La simple adopción de medidas administrativas no es suficiente, pero su aplicación efectiva y sostenible sí supondrá un avance en la lucha contra la corrupción, que se reducirá significativamente cuando exista un auténtico cambio de mentalidad en los organismos públicos y la sociedad en su conjunto. Para ello, y en un planteamiento más ambicioso que permita sanear realmente la sociedad española, desterrar comportamientos deshonestos y establecer una verdadera cultura ética ante lo público desde la enseñanza primaria, no es la mejor solución. Es la única.

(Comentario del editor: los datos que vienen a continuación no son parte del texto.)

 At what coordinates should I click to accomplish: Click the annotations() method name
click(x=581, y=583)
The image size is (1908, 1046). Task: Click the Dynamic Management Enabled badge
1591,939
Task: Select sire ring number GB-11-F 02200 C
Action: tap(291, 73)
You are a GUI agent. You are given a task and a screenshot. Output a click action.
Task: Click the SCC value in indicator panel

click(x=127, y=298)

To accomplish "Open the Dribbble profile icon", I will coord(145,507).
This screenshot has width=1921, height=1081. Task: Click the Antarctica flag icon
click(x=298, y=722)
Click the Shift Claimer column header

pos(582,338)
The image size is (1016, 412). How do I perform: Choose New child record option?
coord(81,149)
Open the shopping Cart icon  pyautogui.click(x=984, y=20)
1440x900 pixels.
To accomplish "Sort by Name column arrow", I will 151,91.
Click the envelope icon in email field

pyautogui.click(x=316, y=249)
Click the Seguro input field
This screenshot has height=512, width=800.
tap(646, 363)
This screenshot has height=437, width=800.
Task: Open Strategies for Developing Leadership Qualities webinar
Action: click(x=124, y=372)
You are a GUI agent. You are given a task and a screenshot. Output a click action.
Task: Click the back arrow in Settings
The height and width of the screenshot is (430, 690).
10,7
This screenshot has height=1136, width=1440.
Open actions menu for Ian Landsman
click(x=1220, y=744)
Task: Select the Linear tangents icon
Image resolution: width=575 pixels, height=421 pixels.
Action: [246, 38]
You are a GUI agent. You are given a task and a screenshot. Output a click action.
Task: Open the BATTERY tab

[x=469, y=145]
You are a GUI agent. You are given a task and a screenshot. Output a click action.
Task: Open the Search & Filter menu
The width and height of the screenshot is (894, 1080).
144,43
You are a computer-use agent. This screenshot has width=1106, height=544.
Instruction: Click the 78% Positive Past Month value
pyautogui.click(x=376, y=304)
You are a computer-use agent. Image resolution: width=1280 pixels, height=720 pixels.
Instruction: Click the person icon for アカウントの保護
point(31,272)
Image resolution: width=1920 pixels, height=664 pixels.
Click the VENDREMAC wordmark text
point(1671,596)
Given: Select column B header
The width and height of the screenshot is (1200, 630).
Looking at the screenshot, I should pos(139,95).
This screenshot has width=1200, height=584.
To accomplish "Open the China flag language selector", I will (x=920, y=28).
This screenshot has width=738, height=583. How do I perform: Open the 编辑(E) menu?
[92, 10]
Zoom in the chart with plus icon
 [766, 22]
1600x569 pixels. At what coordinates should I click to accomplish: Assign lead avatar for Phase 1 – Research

Si el ámbito preventivo de la lucha contra la corrupción tiene todavía un amplio margen de mejora, no se aprecian, por el contrario, carencias significativas en el ámbito represivo. El Código Penal contiene un catálogo de delitos suficiente para hacer frente a la delincuencia organizada, a la económica y, desde luego, a la corrupción y las penas previstas son, en términos generales, adecuadas. De hecho, sería deseable que el legislador frenara una actividad que le ha llevado en los últimos años, sin duda para evitar lagunas punitivas en una materia en la que existe un elevado reproche social, a emplear con profusión la deficiente técnica legislativa consistente en acumular descripciones típicas en gran medida coincidentes, que generan complejos problemas concursales en su aplicación. Ante este panorama correctivo, solo el delito de enriquecimiento ilícito, cuya tipificación se viene defendiendo en las memorias de la Fiscalía Anticorrupción de 2017 a 2019, vendría a cubrir el principal vacío que subsiste en esta materia. Tampoco esta propuesta ha merecido hasta la fecha la atención de nuestro legislador, razón por la cual se reitera.